Observability conditions for neural state-space models with eigenvalues and their roots of unity
Andrew Gracyk
TL;DR
This work investigates observability in neural state-space contexts, focusing on the Mamba architecture, by recasting observability in terms of ODE/control-theoretic concepts and Fourier-domain representations. It develops a suite of strategies to enforce observability that are tailored for high-dimensional, learnable latent states, including permutation-based designs with roots of unity, Fourier-transform–based conditions, and a Vandermonde-adapted Hautus test, along with a shared-parameter coupling that yields scalable exponentiation and Robbins-Monro–consistent training.

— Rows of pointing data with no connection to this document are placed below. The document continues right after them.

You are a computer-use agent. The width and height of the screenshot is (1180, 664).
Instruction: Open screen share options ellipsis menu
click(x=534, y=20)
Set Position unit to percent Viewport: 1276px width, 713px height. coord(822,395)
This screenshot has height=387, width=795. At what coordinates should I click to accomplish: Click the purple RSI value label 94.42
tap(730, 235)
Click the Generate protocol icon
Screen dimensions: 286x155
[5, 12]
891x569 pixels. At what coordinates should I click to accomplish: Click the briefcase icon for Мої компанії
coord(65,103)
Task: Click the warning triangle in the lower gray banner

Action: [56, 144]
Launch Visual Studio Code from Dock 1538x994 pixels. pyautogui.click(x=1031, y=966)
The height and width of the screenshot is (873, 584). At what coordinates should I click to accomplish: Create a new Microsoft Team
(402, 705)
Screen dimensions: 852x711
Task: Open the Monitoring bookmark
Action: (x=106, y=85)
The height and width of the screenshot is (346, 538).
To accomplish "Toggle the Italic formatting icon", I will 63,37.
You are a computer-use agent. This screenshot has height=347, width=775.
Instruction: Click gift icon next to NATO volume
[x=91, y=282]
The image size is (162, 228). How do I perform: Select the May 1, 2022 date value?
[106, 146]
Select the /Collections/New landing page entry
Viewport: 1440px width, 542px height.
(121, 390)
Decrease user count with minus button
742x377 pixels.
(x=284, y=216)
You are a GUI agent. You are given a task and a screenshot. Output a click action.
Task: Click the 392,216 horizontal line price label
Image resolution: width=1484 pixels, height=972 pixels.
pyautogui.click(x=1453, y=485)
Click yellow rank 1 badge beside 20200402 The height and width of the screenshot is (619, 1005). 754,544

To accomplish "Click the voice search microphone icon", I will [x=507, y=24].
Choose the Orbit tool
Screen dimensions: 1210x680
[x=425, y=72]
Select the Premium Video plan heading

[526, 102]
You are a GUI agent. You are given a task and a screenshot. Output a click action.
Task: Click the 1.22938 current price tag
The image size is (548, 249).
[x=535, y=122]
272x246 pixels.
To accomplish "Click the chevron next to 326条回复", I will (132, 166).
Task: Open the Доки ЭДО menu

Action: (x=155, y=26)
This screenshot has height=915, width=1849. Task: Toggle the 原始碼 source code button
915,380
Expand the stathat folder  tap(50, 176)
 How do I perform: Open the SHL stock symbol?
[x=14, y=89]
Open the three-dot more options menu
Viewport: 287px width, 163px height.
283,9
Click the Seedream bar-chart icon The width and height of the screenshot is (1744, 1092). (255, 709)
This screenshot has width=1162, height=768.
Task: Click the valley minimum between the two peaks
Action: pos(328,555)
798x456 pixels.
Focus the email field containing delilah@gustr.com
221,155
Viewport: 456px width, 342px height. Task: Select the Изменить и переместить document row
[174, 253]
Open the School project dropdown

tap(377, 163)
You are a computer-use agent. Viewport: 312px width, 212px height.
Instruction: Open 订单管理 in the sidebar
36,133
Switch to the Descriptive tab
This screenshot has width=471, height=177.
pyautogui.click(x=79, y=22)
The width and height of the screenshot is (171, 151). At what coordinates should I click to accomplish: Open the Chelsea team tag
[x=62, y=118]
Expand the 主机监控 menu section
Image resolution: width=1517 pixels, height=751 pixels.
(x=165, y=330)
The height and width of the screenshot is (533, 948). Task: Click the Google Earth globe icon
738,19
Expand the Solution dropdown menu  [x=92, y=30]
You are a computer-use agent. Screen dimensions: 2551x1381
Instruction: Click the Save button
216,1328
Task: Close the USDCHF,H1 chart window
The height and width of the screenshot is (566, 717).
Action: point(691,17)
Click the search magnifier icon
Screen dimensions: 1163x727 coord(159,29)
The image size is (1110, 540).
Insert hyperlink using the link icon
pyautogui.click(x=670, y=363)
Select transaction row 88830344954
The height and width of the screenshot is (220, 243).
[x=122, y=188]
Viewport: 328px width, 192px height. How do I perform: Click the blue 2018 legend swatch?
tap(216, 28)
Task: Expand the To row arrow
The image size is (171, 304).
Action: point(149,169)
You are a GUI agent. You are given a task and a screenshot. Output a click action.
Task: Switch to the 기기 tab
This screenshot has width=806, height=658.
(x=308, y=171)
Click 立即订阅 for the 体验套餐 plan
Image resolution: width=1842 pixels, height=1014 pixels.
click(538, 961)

Theoretical results demonstrate that observability can be achieved with high probability under structured matrix conditions and that the proposed training procedures can converge, while classical approaches may fail to contract in high-Lipschitz regimes. These contributions offer computationally efficient, provably observable neural state-space formulations, enabling reliable latent-state inference in long-horizon, high-dimensional settings with explicit control-theoretic guarantees. Collectively, the work bridges control theory and neural sequence modeling to enable scalable, observable latent dynamics with principled initialization and training dynamics.
Abstract
We operate through the lens of ordinary differential equations and control theory to study the concept of observability in the context of neural state-space models and the Mamba architecture. We develop strategies to enforce observability, which are tailored to a learning context, specifically where the hidden states are learnable at initial time, in conjunction to over its continuum, and high-dimensional. We also highlight our methods emphasize eigenvalues, roots of unity, or both. Our methods effectuate computational efficiency when enforcing observability, sometimes at great scale. We formulate observability conditions in machine learning based on classical control theory and discuss their computational complexity. Our nontrivial results are fivefold. We discuss observability through the use of permutations in neural applications with learnable matrices without high precision. We present two results built upon the Fourier transform that effect observability with high probability up to the randomness in the learning. These results are worked with the interplay of representations in Fourier space and their eigenstructure, nonlinear mappings, and the observability matrix. We present a result for Mamba that is similar to a Hautus-type condition, but instead employs an argument using a Vandermonde matrix instead of eigenvectors. Our final result is a shared-parameter construction of the Mamba system, which is computationally efficient in high exponentiation. We develop a training algorithm with this coupling, showing it satisfies a Robbins-Monro condition under certain orthogonality, while a more classical training procedure fails to satisfy a contraction with high Lipschitz constant.